In Uncategorized on 04/04/2016 at 13:25

Please pardon the Latin pun. Though it looks like I’m showing off my attendance at a high-priced law school, the pun is relevant, as Judge Morrison forces IRS, over much objection, to fork over a bunch of documents and tax returns in Gary A. Wolens, Docket No. 10853-15, filed 4/4/16.

It’s the usual property-settlement-vs-alimony pitchers’ duel. Gary paid his loved-once Roberta in excess of £1,250K over three tax years, causing IRS to head for the exchange rate button on their i-phones and sock Gary with a $650K deficiency for the year in question.

Gary wants IRS to unload a bunch of documents from those three years, during each of which Gary was losing pounds. Some of the docs are from Gary, but the rest are from Roberta for those years.

IRS says only one year is at issue, therefore the past years are irrelevant.

Wrong, says Judge Morrison. “Tax returns for successive years often involve the same or similar tax issues. Naturally, the IRS’s files for one year may contain information that is relevant to another year. This overlap is especially possible in this case, in which the petitioner made similar annual payments in the years [X, Y and Z, Z being the year at issue]. We therefore reject respondent’s categorical relevancy argument. Respondent made no other arguments regarding this request. Therefore we will order production of these documents.” Order, at p. 2.

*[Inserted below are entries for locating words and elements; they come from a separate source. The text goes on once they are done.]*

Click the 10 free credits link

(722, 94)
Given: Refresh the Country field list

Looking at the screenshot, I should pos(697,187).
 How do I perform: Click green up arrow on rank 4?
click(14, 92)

Next at bat is the classic Section 6103 “tax return info” riposte. Roberta isn’t a party, and the docs at issue are clearly tax return info, thus confidential and privileged accordingly.

And Gary and Roberta are long since splitsville, so no “transactional” relationship. Generally (love that word!), if taxpayers are in some kind of give-and-take or back-and-forth, the return info of a nonparty might come in, if needed to establish a defense, thus “transactional”.

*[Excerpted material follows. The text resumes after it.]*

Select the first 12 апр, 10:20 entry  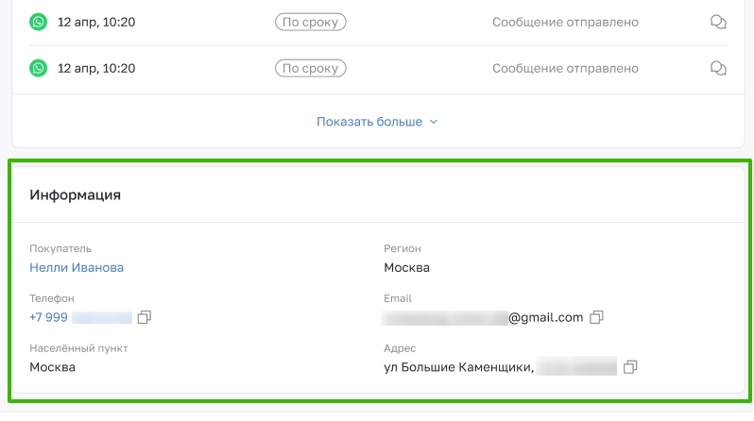tap(96, 22)
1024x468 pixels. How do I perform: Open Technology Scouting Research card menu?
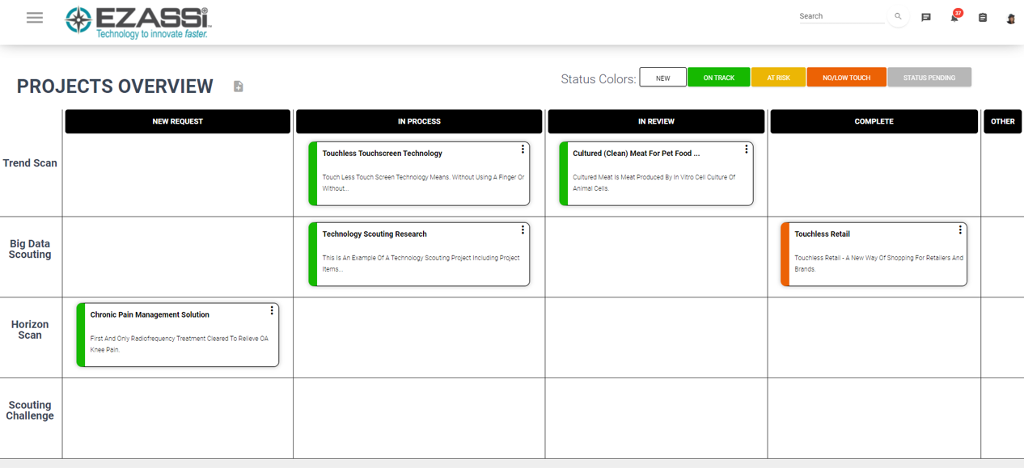pos(523,230)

Judge Morrison is too polite to do what I will now do, namely, viz., and to wit, give IRS a Taishoff “Oh Please!”

Gary claims “…the documents are permitted to be disclosed under the § 6103(h)(4)(C) exception, which permits the IRS to disclose return or return information in a tax-related judicial proceeding “if such return or return information directly relates to a transactional relationship between a person who is a party to the proceeding and the taxpayer which directly affects the resolution of an issue in the proceeding”. Respondent’s [IRS’s] sole argument for why this exception is not applicable is that petitioner and Roberta did not have a ‘transactional relationship’. We disagree with respondent’s argument. Petitioner and Roberta were married and divorced. There were financial aspects to this relationship. We therefore consider the relationship ‘transactional’. See Whittington v. United States, 2014 U.S. Dist. LEXIS 133163, 2014-2 U.S. Tax Cas. (CCH) ¶ 50,455, 114 A.F.T.R.2d (RIA) 6092 (W.D. Wash. 2014); Tavery v. United States, 32 F.3d 1423 (10th Cir. 1994); Christoph v. United States, 1995 U.S. Dist. LEXIS 19977, 77 A.F.T.R.2d (RIA) 809 (S.D. Ga. 1995). Respondent made no other arguments against the application of the § 6103(h)(4)(C) exception. For example, respondent did not argue that the requested documents do not ‘directly relate’ to petitioner and Roberta’s marriage and divorce. Therefore we will order production of these documents.” Order, at pp. 2-3.

The citations are there for your next brief, but watch out for the “directly relates” gambit. Try for an in camera if IRS claims that the docs do not “directly relate.” Uncle Sam can make the pants too tight as well as too long.

Judge Morrison notes in passing an interesting coincidence.  “(We note that the [X] tax-year documents are in the possession of the Department of Justice. The Department of Justice is defending a Court of Federal Claims case brought by petitioner regarding his [X] tax year. The Department of Justice’s lawyer in that case is out of the country and will not return to work until April 4, 2016.).” Order, at p. 2.

Also out of the country but returning today, April 4, 2016, from her birthday present trip to Paris is the most wonderful four-year-old Texan, accompanied by her mother, Director at a Big Four accounting firm, who is also returning to work. Welcome home, ladies!